This is an automated email from the ASF dual-hosted git repository.
payang pushed a commit to branch 4.2
in repository https://gitbox.apache.org/repos/asf/kafka.git
The following commit(s) were added to refs/heads/4.2 by this push:
new 0553e67b628 KAFKA-20254: Add integration tests for group migration
with compaction and broker restart (#21642)
0553e67b628 is described below
commit 0553e67b6284dc1c1137d5d41ebe84cb1ff75a43
Author: Lucas Brutschy <[email protected]>
AuthorDate: Tue Mar 10 15:12:54 2026 +0100
KAFKA-20254: Add integration tests for group migration with compaction and
broker restart (#21642)
This adds integration tests to GroupCoordinatorIntegrationTest that
verify the group coordinator loads correctly after compaction and broker
restart when a group has been upgraded from the classic protocol to the
consumer or streams protocol.
For each protocol upgrade path (classic-to-consumer and
classic-to-streams), there are two test variants. The first variant
compacts __consumer_offsets but retains the GroupMetadata tombstone,
verifying that replaying tombstones after compaction works correctly.
The second variant forces tombstone removal by running two compaction
passes with delete.retention.ms=0 and min.cleanable.dirty.ratio=0. This
reproduces the KAFKA-20254 scenario: after the tombstone is removed, the
classic group's offset commit records precede the consumer/streams group
records in the log. During replay, these offset commits create a simple
classic group, which the consumer/streams group replay logic must handle
via the isSimpleGroup() fix in
getOrMaybeCreatePersistedConsumerGroup/getOrMaybeCreatePersistedStreamsGroup.
In the tombstone-removed variants, the upgraded group avoids committing
offsets so that the classic group's offset commits are not overwritten
during compaction and survive at their original early position in the
log, naturally triggering the bug without the fix.
Reviewers: David Jacot <[email protected]>, Matthias J. Sax
<[email protected]>
(cherry picked from commit b9eae3388cb8145c3e43130f66526927f804a749)
---
build.gradle | 1 +
.../api/GroupCoordinatorIntegrationTest.scala | 355 ++++++++++++++++++++-
2 files changed, 351 insertions(+), 5 deletions(-)

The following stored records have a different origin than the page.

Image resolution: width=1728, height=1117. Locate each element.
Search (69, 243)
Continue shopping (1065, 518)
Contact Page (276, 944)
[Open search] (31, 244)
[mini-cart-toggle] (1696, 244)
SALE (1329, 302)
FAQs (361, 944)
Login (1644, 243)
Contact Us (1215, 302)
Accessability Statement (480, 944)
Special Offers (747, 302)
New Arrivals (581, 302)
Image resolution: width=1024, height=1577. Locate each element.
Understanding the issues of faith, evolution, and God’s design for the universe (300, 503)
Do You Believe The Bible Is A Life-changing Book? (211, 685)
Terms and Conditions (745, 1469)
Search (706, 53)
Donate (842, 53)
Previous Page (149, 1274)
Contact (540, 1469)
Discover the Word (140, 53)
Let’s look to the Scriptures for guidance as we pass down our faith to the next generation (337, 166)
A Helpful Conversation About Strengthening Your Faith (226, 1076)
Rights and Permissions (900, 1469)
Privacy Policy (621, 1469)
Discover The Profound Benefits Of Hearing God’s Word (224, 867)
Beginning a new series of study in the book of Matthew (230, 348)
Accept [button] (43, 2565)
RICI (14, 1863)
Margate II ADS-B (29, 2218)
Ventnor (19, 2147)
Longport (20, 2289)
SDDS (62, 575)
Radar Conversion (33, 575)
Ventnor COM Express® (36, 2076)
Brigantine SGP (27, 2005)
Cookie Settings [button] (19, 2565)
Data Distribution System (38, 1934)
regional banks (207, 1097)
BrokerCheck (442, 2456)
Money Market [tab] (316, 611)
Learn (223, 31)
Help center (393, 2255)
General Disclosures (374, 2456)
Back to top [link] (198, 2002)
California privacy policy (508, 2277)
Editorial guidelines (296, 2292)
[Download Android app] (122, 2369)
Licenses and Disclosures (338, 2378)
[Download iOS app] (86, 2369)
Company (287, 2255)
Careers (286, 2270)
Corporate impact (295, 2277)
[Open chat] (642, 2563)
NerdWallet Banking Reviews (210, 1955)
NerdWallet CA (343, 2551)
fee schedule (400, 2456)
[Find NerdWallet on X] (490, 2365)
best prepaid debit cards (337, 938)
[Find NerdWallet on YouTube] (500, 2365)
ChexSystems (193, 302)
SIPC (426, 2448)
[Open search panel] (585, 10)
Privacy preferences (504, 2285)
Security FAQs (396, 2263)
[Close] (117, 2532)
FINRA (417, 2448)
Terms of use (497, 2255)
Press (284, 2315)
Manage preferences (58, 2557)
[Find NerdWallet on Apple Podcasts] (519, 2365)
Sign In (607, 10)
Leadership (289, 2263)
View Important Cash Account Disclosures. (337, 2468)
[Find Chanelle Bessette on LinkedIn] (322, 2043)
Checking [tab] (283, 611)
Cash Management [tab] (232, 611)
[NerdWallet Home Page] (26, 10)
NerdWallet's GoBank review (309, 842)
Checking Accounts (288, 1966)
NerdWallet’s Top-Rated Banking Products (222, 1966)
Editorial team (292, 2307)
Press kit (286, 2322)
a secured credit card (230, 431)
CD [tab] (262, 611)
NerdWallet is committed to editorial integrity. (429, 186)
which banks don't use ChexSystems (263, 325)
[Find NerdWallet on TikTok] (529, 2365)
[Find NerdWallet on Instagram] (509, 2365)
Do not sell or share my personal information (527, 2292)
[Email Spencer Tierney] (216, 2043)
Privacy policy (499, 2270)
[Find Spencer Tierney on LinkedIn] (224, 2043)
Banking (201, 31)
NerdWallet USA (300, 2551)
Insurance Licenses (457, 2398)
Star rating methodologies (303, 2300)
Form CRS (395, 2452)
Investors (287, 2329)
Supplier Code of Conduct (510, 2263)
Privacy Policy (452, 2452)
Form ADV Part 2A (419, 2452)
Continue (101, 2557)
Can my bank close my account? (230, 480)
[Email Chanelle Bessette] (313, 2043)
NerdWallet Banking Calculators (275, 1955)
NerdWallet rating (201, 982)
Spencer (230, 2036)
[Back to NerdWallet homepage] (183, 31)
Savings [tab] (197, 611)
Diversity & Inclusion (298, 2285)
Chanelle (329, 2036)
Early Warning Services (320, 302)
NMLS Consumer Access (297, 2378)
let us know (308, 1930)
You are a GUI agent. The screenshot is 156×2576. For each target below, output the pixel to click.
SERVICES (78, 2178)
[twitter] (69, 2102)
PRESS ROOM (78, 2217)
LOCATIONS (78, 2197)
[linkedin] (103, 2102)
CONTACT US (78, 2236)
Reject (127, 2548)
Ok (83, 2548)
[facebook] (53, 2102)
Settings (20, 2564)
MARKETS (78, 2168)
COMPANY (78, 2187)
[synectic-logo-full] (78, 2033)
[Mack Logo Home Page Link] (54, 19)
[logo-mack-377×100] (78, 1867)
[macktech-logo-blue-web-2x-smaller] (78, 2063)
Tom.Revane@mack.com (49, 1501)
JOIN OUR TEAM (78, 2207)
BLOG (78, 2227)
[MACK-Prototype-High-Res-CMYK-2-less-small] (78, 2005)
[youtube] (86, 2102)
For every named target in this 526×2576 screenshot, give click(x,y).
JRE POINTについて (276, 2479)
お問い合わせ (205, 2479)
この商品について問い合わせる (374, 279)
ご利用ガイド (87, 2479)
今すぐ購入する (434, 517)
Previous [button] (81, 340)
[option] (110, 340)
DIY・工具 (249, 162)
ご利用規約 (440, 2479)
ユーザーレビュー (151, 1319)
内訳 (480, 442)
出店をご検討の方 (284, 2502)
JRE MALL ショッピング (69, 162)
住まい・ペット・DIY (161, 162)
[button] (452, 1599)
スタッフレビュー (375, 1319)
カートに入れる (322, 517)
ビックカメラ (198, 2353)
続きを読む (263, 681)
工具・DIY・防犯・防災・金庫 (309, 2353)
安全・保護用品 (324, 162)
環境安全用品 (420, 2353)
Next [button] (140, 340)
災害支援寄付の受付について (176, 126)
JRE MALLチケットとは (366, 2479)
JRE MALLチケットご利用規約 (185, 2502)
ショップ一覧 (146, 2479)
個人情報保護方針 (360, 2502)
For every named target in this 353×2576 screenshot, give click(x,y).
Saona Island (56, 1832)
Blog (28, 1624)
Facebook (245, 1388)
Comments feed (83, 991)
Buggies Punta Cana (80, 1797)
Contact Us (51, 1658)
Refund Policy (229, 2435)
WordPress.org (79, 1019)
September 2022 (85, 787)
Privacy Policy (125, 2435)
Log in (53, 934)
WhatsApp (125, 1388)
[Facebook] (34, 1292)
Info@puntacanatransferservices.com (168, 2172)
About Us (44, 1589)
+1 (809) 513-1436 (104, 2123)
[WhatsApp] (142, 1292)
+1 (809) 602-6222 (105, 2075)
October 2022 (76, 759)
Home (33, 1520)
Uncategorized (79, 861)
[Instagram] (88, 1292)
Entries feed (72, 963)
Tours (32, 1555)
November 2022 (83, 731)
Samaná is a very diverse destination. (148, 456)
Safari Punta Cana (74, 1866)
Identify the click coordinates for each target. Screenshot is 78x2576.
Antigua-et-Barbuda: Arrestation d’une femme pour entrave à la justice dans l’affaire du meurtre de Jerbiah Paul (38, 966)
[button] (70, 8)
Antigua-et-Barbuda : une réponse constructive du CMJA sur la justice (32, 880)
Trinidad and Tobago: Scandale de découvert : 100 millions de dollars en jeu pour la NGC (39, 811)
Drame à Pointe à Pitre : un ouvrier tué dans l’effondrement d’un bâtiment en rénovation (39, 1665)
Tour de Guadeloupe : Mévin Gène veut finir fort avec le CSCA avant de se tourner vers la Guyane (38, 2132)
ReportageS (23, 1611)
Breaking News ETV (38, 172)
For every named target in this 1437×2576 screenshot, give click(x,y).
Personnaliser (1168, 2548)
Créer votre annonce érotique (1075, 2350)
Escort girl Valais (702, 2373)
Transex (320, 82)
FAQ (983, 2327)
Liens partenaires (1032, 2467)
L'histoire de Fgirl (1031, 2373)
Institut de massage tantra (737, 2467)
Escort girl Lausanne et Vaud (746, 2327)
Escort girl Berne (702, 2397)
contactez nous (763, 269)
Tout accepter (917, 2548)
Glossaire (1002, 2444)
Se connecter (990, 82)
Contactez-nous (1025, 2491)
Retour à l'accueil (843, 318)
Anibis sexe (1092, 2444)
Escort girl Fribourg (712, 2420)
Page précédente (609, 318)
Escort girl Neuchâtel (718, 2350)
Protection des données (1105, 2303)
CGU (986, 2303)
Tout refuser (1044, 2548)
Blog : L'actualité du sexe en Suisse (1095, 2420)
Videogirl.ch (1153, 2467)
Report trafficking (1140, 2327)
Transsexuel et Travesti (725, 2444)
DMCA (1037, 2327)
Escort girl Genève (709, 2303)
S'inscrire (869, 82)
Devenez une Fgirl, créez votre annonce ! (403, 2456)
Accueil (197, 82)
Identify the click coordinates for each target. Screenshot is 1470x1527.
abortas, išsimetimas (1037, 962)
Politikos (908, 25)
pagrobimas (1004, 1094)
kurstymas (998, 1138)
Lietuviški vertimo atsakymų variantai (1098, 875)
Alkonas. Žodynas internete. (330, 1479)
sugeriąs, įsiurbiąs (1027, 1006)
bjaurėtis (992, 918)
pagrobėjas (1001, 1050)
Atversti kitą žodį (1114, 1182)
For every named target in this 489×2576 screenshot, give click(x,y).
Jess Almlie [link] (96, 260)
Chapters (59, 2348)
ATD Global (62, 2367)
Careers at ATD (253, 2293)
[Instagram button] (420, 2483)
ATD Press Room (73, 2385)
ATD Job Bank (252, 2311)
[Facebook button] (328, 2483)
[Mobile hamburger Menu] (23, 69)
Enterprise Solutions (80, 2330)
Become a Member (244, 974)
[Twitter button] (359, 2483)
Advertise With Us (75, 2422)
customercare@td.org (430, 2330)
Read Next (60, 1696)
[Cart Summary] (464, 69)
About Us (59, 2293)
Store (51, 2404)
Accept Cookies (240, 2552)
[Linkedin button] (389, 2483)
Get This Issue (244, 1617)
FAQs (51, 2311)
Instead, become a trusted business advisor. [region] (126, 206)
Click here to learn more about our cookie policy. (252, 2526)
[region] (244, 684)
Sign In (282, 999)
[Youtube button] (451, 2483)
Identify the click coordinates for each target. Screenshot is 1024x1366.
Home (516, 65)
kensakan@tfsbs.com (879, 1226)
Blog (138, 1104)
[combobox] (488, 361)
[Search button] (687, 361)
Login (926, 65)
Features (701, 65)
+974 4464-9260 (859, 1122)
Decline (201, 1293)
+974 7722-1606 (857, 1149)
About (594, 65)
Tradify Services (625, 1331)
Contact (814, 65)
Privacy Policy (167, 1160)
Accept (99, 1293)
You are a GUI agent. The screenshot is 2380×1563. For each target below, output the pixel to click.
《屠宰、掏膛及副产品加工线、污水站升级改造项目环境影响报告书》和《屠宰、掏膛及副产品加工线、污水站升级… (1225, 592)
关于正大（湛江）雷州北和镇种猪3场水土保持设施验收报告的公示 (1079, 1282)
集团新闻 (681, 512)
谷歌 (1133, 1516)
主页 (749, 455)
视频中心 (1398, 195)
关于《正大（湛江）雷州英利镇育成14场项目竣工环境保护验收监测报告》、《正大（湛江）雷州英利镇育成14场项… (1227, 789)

diff --git a/build.gradle b/build.gradle
index 2b27f3af758..e6270ae96c8 100644
--- a/build.gradle
+++ b/build.gradle
@@ -1091,6 +1091,7 @@ project(':core') {
testImplementation project(':server-common').sourceSets.test.output
testImplementation project(':storage:storage-api').sourceSets.test.output
testImplementation project(':server').sourceSets.test.output
+ testImplementation project(':streams')
testImplementation project(':test-common:test-common-runtime')
testImplementation project(':test-common:test-common-internal-api')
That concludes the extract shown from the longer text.